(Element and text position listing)
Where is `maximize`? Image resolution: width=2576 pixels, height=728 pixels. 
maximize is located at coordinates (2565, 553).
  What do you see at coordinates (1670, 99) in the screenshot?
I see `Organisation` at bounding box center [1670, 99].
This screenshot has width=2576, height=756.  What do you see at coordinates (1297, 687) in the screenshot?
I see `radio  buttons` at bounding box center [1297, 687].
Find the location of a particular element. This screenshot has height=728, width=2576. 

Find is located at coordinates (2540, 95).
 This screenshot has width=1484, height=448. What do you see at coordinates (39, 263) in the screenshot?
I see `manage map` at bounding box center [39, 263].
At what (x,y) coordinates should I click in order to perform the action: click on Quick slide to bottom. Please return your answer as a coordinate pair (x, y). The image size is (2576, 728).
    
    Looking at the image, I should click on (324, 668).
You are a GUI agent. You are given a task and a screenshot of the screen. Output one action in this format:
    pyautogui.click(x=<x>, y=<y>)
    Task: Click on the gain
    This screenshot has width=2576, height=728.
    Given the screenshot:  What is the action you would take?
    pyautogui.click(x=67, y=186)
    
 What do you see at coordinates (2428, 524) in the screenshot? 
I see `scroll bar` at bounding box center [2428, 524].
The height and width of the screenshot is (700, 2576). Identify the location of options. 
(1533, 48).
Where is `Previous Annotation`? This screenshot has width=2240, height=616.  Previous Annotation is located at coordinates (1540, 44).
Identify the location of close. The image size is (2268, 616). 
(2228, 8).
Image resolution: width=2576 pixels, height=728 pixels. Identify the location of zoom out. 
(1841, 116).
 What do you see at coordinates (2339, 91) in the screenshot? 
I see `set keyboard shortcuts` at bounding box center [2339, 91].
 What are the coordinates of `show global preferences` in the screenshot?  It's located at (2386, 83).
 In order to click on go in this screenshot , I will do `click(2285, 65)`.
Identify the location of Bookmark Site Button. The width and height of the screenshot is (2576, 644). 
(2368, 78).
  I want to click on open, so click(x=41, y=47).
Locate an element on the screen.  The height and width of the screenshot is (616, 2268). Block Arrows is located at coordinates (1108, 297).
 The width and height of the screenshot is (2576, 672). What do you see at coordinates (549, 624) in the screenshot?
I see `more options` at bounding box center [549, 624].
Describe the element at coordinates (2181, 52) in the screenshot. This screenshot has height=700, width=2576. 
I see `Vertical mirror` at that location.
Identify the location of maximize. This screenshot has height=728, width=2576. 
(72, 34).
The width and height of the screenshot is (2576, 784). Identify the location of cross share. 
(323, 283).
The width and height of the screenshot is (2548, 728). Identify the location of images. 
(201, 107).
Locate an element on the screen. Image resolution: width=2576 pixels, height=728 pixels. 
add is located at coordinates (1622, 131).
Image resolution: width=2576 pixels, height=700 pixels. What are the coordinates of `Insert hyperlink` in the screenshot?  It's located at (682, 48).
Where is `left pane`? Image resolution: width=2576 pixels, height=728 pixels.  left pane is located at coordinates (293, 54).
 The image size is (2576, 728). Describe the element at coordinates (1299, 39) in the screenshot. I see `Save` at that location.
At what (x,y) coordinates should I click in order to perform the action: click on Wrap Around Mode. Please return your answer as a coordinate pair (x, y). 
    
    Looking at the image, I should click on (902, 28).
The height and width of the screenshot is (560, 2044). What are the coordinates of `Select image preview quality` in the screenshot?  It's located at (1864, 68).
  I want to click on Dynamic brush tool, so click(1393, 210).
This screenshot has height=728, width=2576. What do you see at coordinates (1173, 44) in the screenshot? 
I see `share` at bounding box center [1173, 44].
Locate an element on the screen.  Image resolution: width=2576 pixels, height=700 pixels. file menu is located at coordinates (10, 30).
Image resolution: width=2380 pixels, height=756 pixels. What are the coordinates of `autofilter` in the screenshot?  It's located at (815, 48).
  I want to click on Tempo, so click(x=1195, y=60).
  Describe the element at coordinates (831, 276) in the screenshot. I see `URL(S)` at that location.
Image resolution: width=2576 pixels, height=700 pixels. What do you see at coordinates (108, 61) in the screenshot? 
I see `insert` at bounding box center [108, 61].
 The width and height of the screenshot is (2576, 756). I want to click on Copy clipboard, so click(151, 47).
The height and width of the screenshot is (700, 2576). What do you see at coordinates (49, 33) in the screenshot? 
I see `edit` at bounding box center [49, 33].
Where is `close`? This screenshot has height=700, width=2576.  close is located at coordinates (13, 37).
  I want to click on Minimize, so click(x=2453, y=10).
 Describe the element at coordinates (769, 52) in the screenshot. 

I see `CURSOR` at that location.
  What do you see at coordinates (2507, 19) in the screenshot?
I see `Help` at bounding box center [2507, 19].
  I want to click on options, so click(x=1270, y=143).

**Requirement**
Turn the part of the listing that begins with the line containing "The width and height of the screenshot is (2548, 728)." and runs through the line containing "Image resolution: width=2380" into a numbered list, skipping any blank lines.

**Complete response**
1. The width and height of the screenshot is (2548, 728). Identify the location of images. 
2. (201, 107).
3. Locate an element on the screen. Image resolution: width=2576 pixels, height=728 pixels. 
4. add is located at coordinates (1622, 131).
5. Image resolution: width=2576 pixels, height=700 pixels. What are the coordinates of `Insert hyperlink` in the screenshot?  It's located at (682, 48).
6. Where is `left pane`? Image resolution: width=2576 pixels, height=728 pixels.  left pane is located at coordinates (293, 54).
7.  The image size is (2576, 728). Describe the element at coordinates (1299, 39) in the screenshot. I see `Save` at that location.
8. At what (x,y) coordinates should I click in order to perform the action: click on Wrap Around Mode. Please return your answer as a coordinate pair (x, y). 
9.     Looking at the image, I should click on (902, 28).
10. The height and width of the screenshot is (560, 2044). What are the coordinates of `Select image preview quality` in the screenshot?  It's located at (1864, 68).
11.   I want to click on Dynamic brush tool, so click(1393, 210).
12. This screenshot has height=728, width=2576. What do you see at coordinates (1173, 44) in the screenshot? 
13. I see `share` at bounding box center [1173, 44].
14. Locate an element on the screen.  Image resolution: width=2576 pixels, height=700 pixels. file menu is located at coordinates (10, 30).
15. Image resolution: width=2380 pixels, height=756 pixels. What are the coordinates of `autofilter` in the screenshot?  It's located at (815, 48).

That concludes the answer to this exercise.